The question naturally arises: If this Presley guy is such-a genius, such a great motivator and such a defensive wizard that pro coaches call him in to teach their players—which they do—how come he's not working at a major college?

Age is one reason. Not many schools are willing to hire a man 56. An even more likely reason is Presley's habit of raving about gutless administrators and namby-pamby psychologists.

More than 10 years ago, practically on the eve of his being named the coach at College of San Mateo, a good junior college job, Presley got into a brawl with two hecklers at a Cubberley High game. Avina got the job instead, built a good record and moved on to Portland. In 1966 Presley did get an assistant's position at Gonzaga, with a good chance of taking over as head man in a few years, but he had a dispute with his boss and left.

If he had his life to live over, Presley would do many things differently, but he would still be a coach. He speaks about his calling with revival-tent fervor.

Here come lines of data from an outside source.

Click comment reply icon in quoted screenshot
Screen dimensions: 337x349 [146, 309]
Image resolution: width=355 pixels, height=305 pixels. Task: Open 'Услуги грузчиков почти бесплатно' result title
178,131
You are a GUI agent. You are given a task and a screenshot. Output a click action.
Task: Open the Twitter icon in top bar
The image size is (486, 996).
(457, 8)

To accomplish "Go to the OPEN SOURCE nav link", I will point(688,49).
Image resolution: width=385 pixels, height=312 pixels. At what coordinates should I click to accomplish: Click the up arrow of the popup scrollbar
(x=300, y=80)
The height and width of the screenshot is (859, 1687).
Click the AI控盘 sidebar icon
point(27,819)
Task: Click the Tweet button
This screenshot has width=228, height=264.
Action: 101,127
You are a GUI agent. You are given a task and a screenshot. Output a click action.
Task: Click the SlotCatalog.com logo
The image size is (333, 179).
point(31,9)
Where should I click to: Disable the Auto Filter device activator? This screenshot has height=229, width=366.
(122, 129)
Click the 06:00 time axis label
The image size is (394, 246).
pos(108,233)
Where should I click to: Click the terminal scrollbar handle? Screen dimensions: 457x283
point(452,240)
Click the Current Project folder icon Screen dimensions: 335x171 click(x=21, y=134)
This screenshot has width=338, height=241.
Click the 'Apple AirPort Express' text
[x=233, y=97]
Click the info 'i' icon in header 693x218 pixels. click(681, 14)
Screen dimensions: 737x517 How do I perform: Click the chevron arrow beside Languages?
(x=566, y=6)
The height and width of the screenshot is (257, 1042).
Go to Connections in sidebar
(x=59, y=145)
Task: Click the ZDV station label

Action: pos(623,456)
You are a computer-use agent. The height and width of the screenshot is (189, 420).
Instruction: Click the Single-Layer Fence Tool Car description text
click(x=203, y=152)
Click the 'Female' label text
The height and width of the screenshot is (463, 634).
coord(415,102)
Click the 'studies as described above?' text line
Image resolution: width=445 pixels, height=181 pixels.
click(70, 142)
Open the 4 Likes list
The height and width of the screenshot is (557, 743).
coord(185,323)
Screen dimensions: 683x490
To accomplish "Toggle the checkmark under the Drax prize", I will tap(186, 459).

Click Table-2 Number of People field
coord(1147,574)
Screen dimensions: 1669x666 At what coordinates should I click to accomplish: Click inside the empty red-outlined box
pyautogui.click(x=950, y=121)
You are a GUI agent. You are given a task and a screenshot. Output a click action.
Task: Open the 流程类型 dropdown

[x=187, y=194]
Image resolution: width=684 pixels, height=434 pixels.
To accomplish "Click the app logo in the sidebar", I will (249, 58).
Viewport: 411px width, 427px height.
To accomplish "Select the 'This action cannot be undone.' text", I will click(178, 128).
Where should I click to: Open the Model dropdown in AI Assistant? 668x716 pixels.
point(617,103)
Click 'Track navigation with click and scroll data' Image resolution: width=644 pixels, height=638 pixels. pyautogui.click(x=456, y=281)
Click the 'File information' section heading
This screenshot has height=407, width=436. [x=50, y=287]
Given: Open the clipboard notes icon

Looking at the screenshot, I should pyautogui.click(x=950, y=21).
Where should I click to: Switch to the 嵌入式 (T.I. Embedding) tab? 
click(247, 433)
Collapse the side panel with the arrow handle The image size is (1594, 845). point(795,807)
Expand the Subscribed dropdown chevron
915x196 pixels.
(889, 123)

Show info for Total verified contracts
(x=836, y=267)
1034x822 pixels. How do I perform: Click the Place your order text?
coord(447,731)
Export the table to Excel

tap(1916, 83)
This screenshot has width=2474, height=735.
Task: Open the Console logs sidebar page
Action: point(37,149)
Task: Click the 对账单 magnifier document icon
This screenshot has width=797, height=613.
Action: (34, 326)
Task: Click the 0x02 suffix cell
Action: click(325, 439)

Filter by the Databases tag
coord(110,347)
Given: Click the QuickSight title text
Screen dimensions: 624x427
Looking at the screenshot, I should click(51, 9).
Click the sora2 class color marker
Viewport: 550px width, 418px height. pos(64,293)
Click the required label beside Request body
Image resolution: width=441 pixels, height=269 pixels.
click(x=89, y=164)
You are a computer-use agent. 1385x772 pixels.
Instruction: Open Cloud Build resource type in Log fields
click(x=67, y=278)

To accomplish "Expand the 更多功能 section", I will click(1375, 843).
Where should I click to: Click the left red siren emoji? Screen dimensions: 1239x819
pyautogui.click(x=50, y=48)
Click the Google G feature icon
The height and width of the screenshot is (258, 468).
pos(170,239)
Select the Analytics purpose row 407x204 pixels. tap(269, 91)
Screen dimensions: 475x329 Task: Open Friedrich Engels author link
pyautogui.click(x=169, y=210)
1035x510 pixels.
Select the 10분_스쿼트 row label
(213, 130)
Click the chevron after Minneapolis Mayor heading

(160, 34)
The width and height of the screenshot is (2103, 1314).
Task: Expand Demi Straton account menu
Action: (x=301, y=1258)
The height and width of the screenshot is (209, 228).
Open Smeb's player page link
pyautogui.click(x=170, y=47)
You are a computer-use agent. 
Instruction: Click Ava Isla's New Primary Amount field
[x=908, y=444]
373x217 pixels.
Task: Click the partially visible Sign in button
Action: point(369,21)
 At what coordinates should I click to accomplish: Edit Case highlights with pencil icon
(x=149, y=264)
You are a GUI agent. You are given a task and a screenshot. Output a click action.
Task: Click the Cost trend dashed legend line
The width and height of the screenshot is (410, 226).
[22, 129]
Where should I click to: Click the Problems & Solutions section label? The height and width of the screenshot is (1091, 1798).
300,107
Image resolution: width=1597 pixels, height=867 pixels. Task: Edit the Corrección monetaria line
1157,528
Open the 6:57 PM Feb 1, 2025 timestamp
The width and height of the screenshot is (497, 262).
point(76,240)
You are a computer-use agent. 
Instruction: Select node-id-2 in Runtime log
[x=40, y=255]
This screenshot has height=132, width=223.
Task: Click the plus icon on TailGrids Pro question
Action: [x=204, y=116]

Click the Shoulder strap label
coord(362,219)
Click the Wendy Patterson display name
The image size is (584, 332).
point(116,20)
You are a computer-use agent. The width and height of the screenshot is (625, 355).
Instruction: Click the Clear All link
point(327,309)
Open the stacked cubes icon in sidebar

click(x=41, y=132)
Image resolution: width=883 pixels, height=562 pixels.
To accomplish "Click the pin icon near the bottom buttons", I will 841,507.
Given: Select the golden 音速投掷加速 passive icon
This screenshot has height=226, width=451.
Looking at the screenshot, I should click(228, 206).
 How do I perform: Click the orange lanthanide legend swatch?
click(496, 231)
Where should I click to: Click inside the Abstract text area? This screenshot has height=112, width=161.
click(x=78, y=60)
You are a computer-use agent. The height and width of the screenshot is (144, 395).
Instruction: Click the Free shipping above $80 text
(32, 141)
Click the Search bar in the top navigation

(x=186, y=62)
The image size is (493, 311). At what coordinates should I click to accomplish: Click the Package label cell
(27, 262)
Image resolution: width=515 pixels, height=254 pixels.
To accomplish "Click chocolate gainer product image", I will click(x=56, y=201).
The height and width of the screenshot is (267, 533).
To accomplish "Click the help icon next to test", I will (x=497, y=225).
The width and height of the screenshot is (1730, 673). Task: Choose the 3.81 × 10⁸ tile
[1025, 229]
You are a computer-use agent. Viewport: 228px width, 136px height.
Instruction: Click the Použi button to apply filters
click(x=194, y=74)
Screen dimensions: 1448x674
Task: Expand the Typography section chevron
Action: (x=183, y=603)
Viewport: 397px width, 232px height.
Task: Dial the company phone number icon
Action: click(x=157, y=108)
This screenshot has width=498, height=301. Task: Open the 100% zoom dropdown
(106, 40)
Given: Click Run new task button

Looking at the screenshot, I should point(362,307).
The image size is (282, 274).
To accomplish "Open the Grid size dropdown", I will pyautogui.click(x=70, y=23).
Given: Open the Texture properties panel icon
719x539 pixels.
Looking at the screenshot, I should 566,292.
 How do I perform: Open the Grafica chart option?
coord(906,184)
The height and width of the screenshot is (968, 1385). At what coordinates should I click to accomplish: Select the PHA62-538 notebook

"Coaching can be discouraging at times," he told a clinic recently, "but far more often it is deeply satisfying and rewarding. Youngsters are naive, they are variable, they are sometimes obstinate and incomprehensible, but they are also warm, flexible, loyal and incurably optimistic. They lift us up when we are down, they deify us when we and all our peers know that we have feet of clay, and they constantly reaffirm our faith in the innate goodness of man.

"No matter how much we give of ourselves to our kids, we can never match by half what they give us in return. We tend to bellyache and despair at times. Some of us are petty and belittle our fellow coaches, and all of us by necessity are a little insane. But we should count our blessings because we in the coaching profession are the most fortunate people on the face of the earth."